|
Post by DarkKobold on Feb 7, 2020 2:37:43 GMT
So, according to Punch, the vertical tears we get during gameplay is most likely due to palette loading. This is consistent with my experiences.
He says "Do it as close after vsync() as possible" and that seems to work... except I need to come up with a function to "queue" palette loads.... unless this already exists?
Additionally, he's mentioned that >2-3 palette loads is going to cause graphical glitches, regardless. Can anyone confirm this? Or have strategies or work arounds?
|
|
touko
Punkic Cyborg
Posts: 106
|
Post by touko on Feb 7, 2020 9:53:09 GMT
Yes i confirm, all palette change must be done in vblank mainly if you do it in C,those graphical glitches was because you access to CRAM at the same time than VCE, this cause the VCE to display the wrong color . Even in ASM it's really difficul/impossible to change 2-3 palettes whithout glitches in the display area,but in the vblank it's easily doable, at least in ASM with the tia opcode .
|
|
|
Post by turboxray on Feb 8, 2020 14:38:24 GMT
So, according to Punch, the vertical tears we get during gameplay is most likely due to palette loading. This is consistent with my experiences.
He says "Do it as close after vsync() as possible" and that seems to work... except I need to come up with a function to "queue" palette loads.... unless this already exists?
Additionally, he's mentioned that >2-3 palette loads is going to cause graphical glitches, regardless. Can anyone confirm this? Or have strategies or work arounds? Are you doing fading or just cycling through some palettes and updating them? Typical method, as mentioned, is to write these updates during vblank. Txx block move will get the job done fairly quick if you're just copying palette data. About ~730 cycles for 3 palettes (if they're not all sequential in CRAM) with Txx moves. I don't know where your palettes are stored, so probably best to copy them over to ram during active display and update them during vblank time. To give a perspective on those cycle numbers, a 224 visible display has around 38 vblank lines, which is ~17k of cpu cycles. HuC is going to eat up some of that for automated processes, but it should still be plenty of room for the update. Some games do update palette entries during hblank, and for 3 palettes that would be about 8-10 scanlines at the top of the display, but definitely not an HuC thing (too much stuff getting in the way).
|
|
|
Post by DarkKobold on Feb 8, 2020 20:25:27 GMT
So, according to Punch, the vertical tears we get during gameplay is most likely due to palette loading. This is consistent with my experiences.
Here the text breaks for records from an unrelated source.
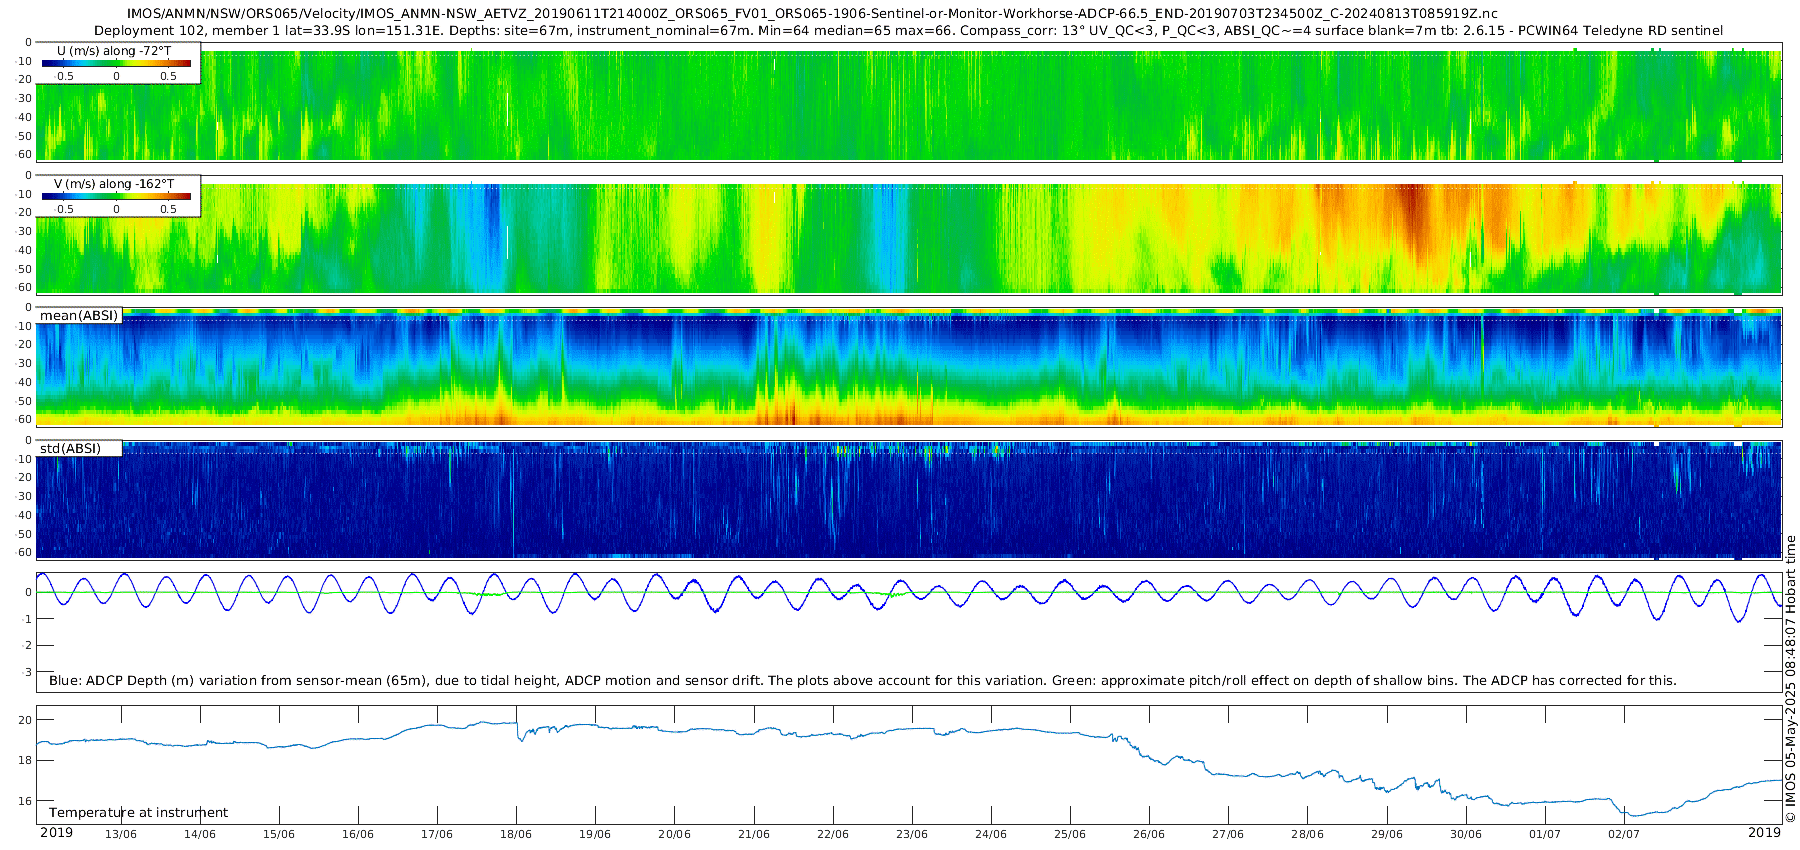This screenshot has width=1800, height=850.
Task: Click the 13/06 date tick label
Action: pos(121,834)
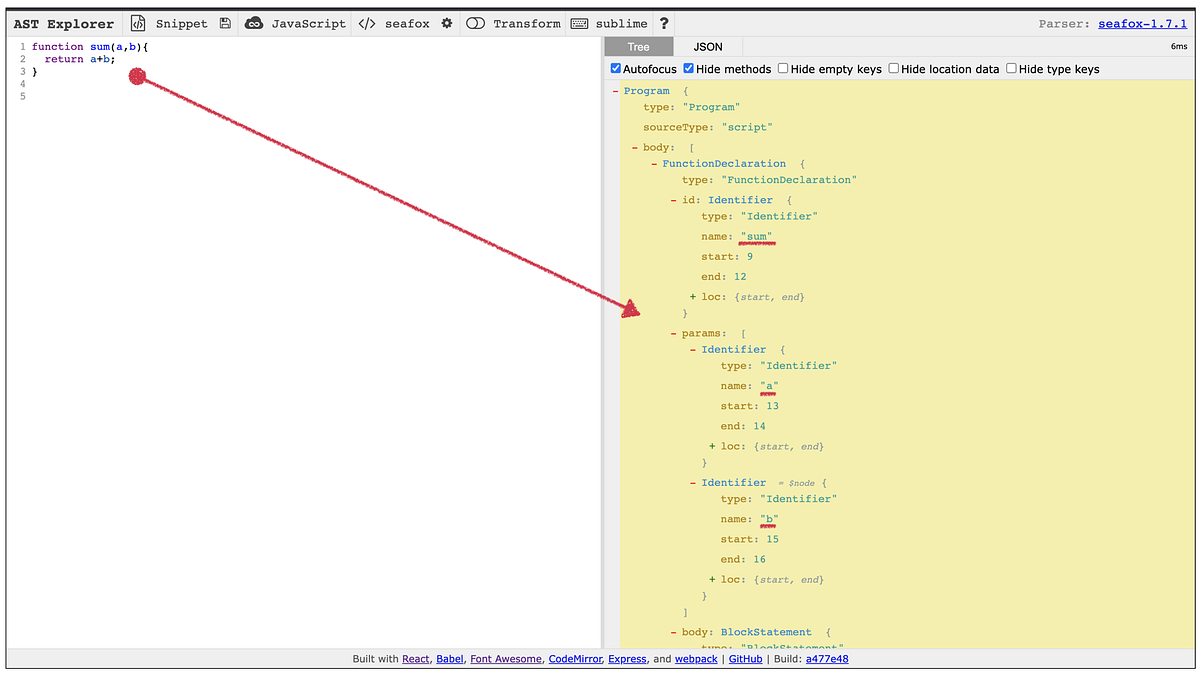The image size is (1200, 674).
Task: Click the help question mark icon
Action: tap(664, 23)
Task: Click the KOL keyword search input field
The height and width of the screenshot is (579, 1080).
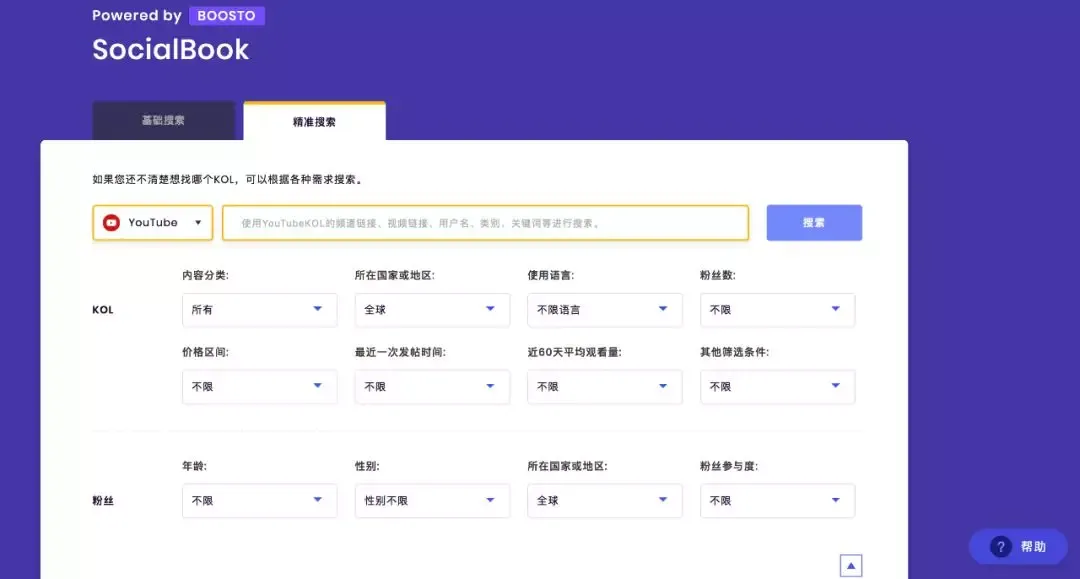Action: [x=485, y=223]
He says "Do it as close after vsync() as possible" and that seems to work... except I need to come up with a function to "queue" palette loads.... unless this already exists?
Additionally, he's mentioned that >2-3 palette loads is going to cause graphical glitches, regardless. Can anyone confirm this? Or have strategies or work arounds? Are you doing fading or just cycling through some palettes and updating them? Typical method, as mentioned, is to write these updates during vblank. Txx block move will get the job done fairly quick if you're just copying palette data. About ~730 cycles for 3 palettes (if they're not all sequential in CRAM) with Txx moves. I don't know where your palettes are stored, so probably best to copy them over to ram during active display and update them during vblank time. To give a perspective on those cycle numbers, a 224 visible display has around 38 vblank lines, which is ~17k of cpu cycles. HuC is going to eat up some of that for automated processes, but it should still be plenty of room for the update. Some games do update palette entries during hblank, and for 3 palettes that would be about 8-10 scanlines at the top of the display, but definitely not an HuC thing (too much stuff getting in the way).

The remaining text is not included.